How the vaccine rollout is going, according to NHC residents and public health officials
It's been close to three months since North Carolina rolled out its vaccination program, now being extended to the third of five groups. So how do those who have already received the shot feel about it?
Danielle Smallwood is a third-grade teacher at Murrayville Elementary. She got her first dose as part of New Hanover County’s efforts to vaccinate teachers last week:
“I know there are a lot of people who are in the 65 and older category, and they still have not gotten their vaccine. And I feel awful, but at the same time, I just feel very fortunate to have gotten it because with working so closely with kids all day long, I just feel much better about being here with them.”
Danielle will be fully vaccinated by the end of March, but she’s returning to the classroom full-time on Monday.
Steven Brennan, like Danielle, is a frontline essential worker. He’s a firefighter for the City of Wilmington. And he’s already gotten his shots due to the county’s effort to have them serve as vaccinators. But he understands how some of his co-workers and the public are hesitant about getting the vaccine:
“I found the best thing I can do is just talk to them about it, and share my experience about it, and how much I feel a little more at ease, knowing that I am vaccinated.”
And while Danielle and Steven had a relatively easy time signing up for the vaccine -- some struggled to get a spot.

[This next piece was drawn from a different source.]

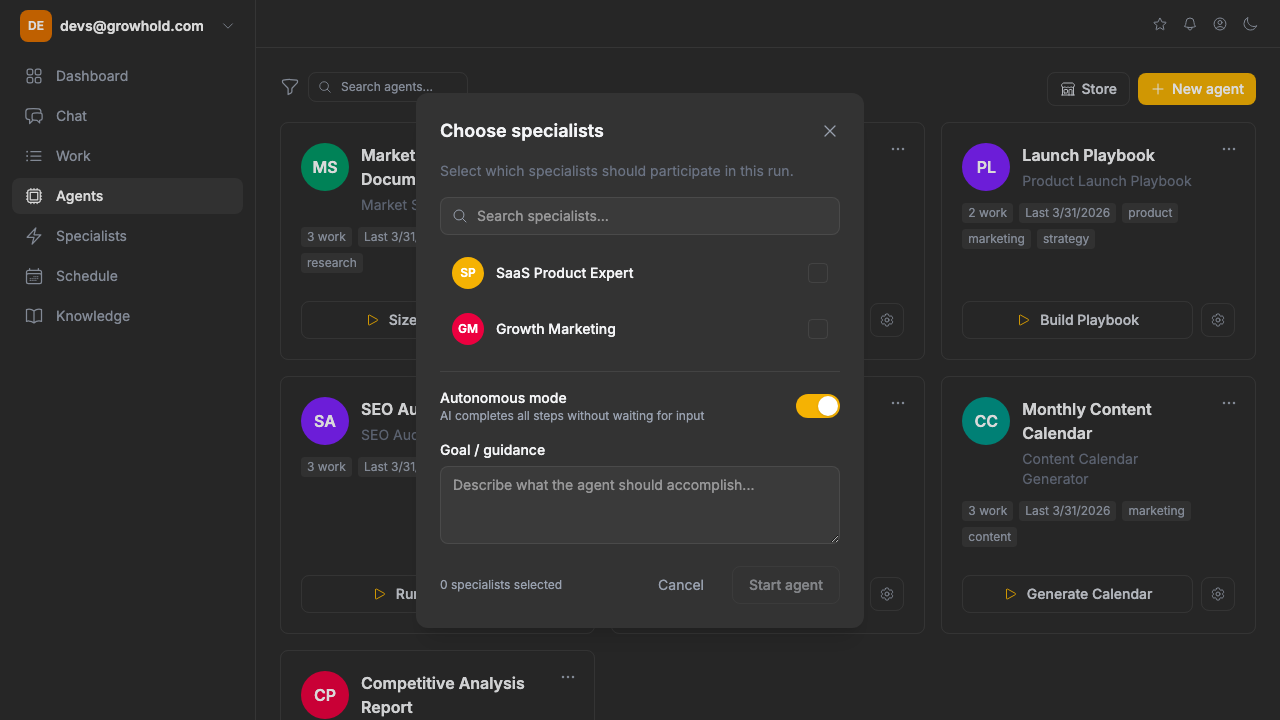Viewport: 1280px width, 720px height.
Task: Click the New agent button
Action: (x=1197, y=89)
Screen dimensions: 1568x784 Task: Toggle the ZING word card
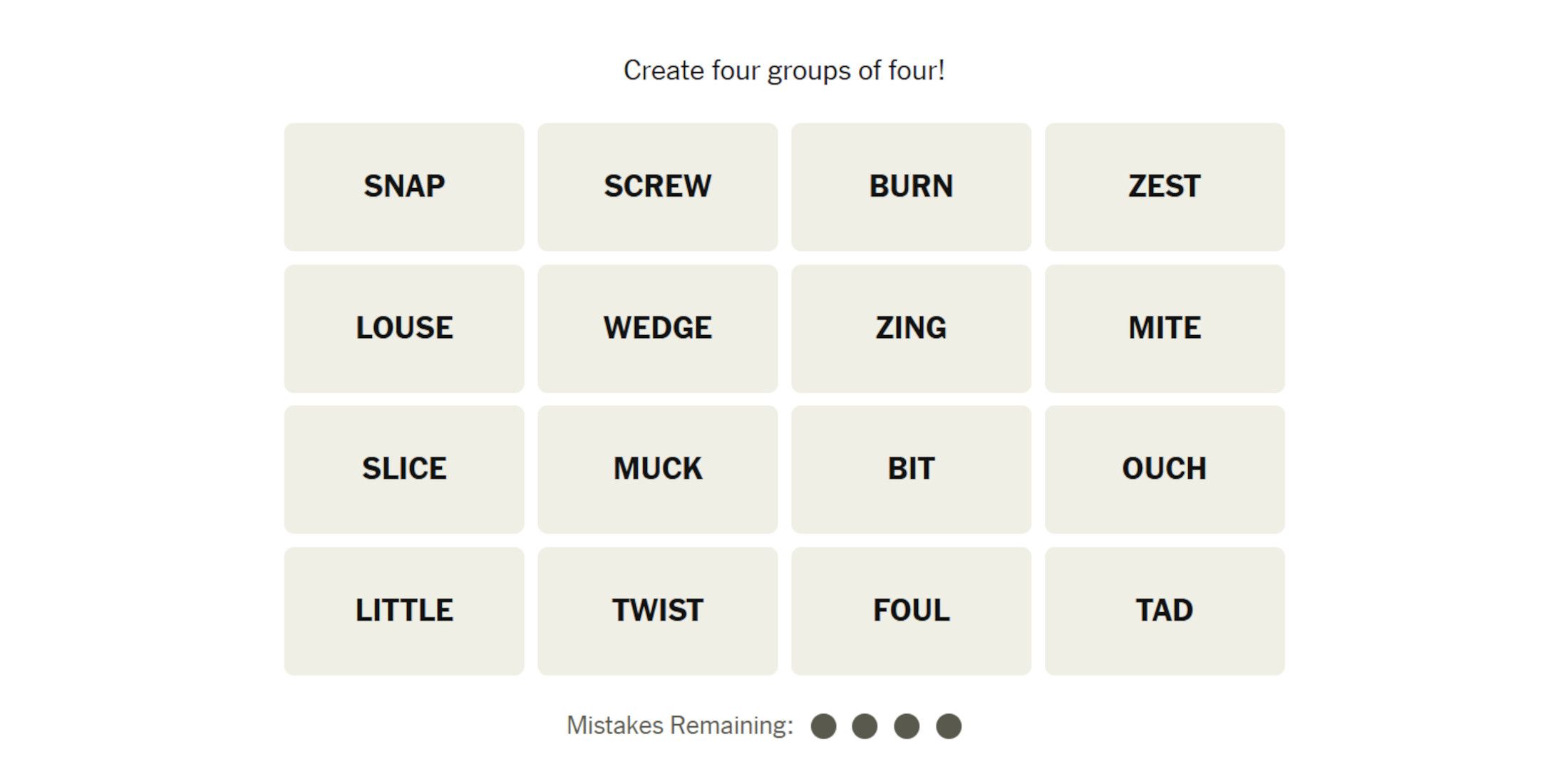click(911, 329)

Goldie Walton is a substitute teacher for New Hanover County Schools. She received the vaccine as a member of Group 2, those who are 65 and older. She first called in early January to get an appointment and couldn’t get through, and the second time, she immediately got a recording saying all the vaccines had been taken:
“And so it kind of annoyed me because I started calling within like 30 seconds. And so it said to stay on the line if you have a question. So I was angry. I stayed on the line to tell them, ‘What’s the problem? How come the shots are gone already?’ And when someone answered he said, ‘Oh, that was a mistake. We do have appointments available.’ So I was glad I stayed on the line. I was able to make appointments for myself and my husband and my three sisters, and my neighbor who has cancer.”
Donna Fakyo is the director of New Hanover County’s Health and Human Services. She says the appointment system has progressed from the time Goldie first called:
“We provide two avenues for people they can either make a phone call if they’re not tech-savvy, but we also have our online registration system that has improved tremendously. So when we have appointments available, they fill up very quickly, and I think it’s a very efficient process.”
But she says there’s one area of outreach where there’s still some work to do:
“I really want to reach our LatinX community because they are so fearful if law enforcement’s involved or Homeland Security or anything. We don’t ask for social security numbers. We’re not asking for identification. We just want to make sure people are getting vaccinated if they want a vaccine.”
Another challenge she’s dealing with is the idea that people can get Covid-19 from the vaccine or that it will make them seriously ill. She says all credible organizations say the virus isn’t in the vaccine:
“But again, the research, the CDC, the FDA, they have all spelled that out very clearly. They may have some adverse reactions, but the side effects that people are getting are very minimal, which I’m very pleased with.”
Danielle, Goldie, and Steven had little to no side effects from the vaccine. And while they’re all feeling more protected out in the world, they’re still planning on wearing their masks and social distancing.
The new Johnson & Johnson vaccine will help increase supply. But it still won’t meet the demand that exists. So what's the shot’s efficacy rate -- and how has New Hanover County verified who’s eligible as more sign up to be vaccinated?
Donna Fayko is the health and human services director for New Hanover County. She says that any vaccine is a good one, including the Johnson & Johnson version that arrived in the state this week:
“It basically is 72% in preventing moderate to severe illness after 28 days, but it’s 86% effective in preventing severe to critical illness after 28 days. So really J & J is going to keep people out of the hospital and prevent death.”
Fayko says that when people call to make an appointment, they won’t know which one they’re getting, but they will know when they arrive.
As for community concern over line jumping for the vaccine, Fayko says the state told her to take people at their word:
“But for people 65 plus, you have to register your birthday. So we know pretty quickly whether or not they fall within that category. Regarding frontline essential workers, we just have to take people at face value.”
Fayko says she doesn’t know when they can fully open appointments to all frontline essential workers or when the county can move to Group 4, anyone with a high-risk medical condition or living in a group setting, and essential workers not yet vaccinated.
Below are New Hanover County’s vaccination appointment resources. Check to see if you’re eligible for an appointment here.
NHC Public Health: Vaccinations can be scheduled through an online scheduling system and by calling 910-798-6800 when appointments are available. *Note, the online system can only be accessed when appointments are open.
NHRMC: Vaccinations can be scheduled at nhrmc.org/coronavirus or by calling (910) 662-2020 when appointments are available.
Wilmington Health: Vaccinations can be scheduled at WilmingtonHealth.com/COVIDvaccine or by calling (910) 407-5115 when appointments are available.
Walgreens: Vaccinations can be scheduled online here for participating local Walgreen locations when appointments are available.